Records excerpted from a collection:

START

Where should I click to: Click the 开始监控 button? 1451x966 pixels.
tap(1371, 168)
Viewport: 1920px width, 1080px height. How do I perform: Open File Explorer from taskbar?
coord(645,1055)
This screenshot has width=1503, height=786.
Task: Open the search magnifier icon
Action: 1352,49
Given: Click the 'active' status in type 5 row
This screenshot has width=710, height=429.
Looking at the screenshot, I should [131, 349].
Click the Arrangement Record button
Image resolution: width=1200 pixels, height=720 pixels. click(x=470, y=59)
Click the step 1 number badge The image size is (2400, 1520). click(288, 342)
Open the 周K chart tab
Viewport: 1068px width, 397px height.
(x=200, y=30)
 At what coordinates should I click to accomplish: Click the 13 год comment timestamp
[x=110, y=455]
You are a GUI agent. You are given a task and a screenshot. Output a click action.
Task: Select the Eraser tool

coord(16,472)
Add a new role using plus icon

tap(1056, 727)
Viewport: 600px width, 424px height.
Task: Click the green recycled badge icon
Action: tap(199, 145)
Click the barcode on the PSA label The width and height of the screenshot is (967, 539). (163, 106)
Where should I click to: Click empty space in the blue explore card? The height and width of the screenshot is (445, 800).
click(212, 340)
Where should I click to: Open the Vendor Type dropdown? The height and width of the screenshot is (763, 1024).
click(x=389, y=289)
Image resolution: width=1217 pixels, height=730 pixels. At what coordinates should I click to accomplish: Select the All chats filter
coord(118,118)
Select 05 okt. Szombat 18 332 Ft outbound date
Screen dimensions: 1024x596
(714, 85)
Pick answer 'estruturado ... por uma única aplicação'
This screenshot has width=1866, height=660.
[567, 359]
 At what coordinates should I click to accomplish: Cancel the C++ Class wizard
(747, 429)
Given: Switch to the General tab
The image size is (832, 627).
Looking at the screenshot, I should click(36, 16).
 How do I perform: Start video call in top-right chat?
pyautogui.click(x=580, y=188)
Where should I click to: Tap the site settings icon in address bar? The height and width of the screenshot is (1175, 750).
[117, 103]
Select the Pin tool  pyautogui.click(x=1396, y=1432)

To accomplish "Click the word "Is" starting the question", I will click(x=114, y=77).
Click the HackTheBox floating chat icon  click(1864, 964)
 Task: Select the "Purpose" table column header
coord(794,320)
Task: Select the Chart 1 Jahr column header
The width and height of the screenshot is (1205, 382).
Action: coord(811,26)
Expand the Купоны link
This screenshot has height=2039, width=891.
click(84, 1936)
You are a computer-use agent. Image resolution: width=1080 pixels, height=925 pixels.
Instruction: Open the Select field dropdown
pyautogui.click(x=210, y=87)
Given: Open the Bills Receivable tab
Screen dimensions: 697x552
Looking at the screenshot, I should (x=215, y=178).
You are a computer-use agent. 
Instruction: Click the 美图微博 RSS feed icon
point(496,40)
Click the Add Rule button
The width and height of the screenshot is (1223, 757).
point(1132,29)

END

Copy the records above line for line, without any changes.

Complete answer:
Where should I click to: Click the 开始监控 button? 1451x966 pixels.
tap(1371, 168)
Viewport: 1920px width, 1080px height. How do I perform: Open File Explorer from taskbar?
coord(645,1055)
This screenshot has width=1503, height=786.
Task: Open the search magnifier icon
Action: 1352,49
Given: Click the 'active' status in type 5 row
This screenshot has width=710, height=429.
Looking at the screenshot, I should [131, 349].
Click the Arrangement Record button
Image resolution: width=1200 pixels, height=720 pixels. click(x=470, y=59)
Click the step 1 number badge The image size is (2400, 1520). click(288, 342)
Open the 周K chart tab
Viewport: 1068px width, 397px height.
(x=200, y=30)
 At what coordinates should I click to accomplish: Click the 13 год comment timestamp
[x=110, y=455]
You are a GUI agent. You are given a task and a screenshot. Output a click action.
Task: Select the Eraser tool

coord(16,472)
Add a new role using plus icon

tap(1056, 727)
Viewport: 600px width, 424px height.
Task: Click the green recycled badge icon
Action: tap(199, 145)
Click the barcode on the PSA label The width and height of the screenshot is (967, 539). (163, 106)
Where should I click to: Click empty space in the blue explore card? The height and width of the screenshot is (445, 800).
click(212, 340)
Where should I click to: Open the Vendor Type dropdown? The height and width of the screenshot is (763, 1024).
click(x=389, y=289)
Image resolution: width=1217 pixels, height=730 pixels. At what coordinates should I click to accomplish: Select the All chats filter
coord(118,118)
Select 05 okt. Szombat 18 332 Ft outbound date
Screen dimensions: 1024x596
(714, 85)
Pick answer 'estruturado ... por uma única aplicação'
This screenshot has width=1866, height=660.
[567, 359]
 At what coordinates should I click to accomplish: Cancel the C++ Class wizard
(747, 429)
Given: Switch to the General tab
The image size is (832, 627).
Looking at the screenshot, I should click(36, 16).
 How do I perform: Start video call in top-right chat?
pyautogui.click(x=580, y=188)
Where should I click to: Tap the site settings icon in address bar? The height and width of the screenshot is (1175, 750).
[117, 103]
Select the Pin tool  pyautogui.click(x=1396, y=1432)

To accomplish "Click the word "Is" starting the question", I will click(x=114, y=77).
Click the HackTheBox floating chat icon  click(1864, 964)
 Task: Select the "Purpose" table column header
coord(794,320)
Task: Select the Chart 1 Jahr column header
The width and height of the screenshot is (1205, 382).
Action: coord(811,26)
Expand the Купоны link
This screenshot has height=2039, width=891.
click(84, 1936)
You are a computer-use agent. Image resolution: width=1080 pixels, height=925 pixels.
Instruction: Open the Select field dropdown
pyautogui.click(x=210, y=87)
Given: Open the Bills Receivable tab
Screen dimensions: 697x552
Looking at the screenshot, I should (x=215, y=178).
You are a computer-use agent. 
Instruction: Click the 美图微博 RSS feed icon
point(496,40)
Click the Add Rule button
The width and height of the screenshot is (1223, 757).
point(1132,29)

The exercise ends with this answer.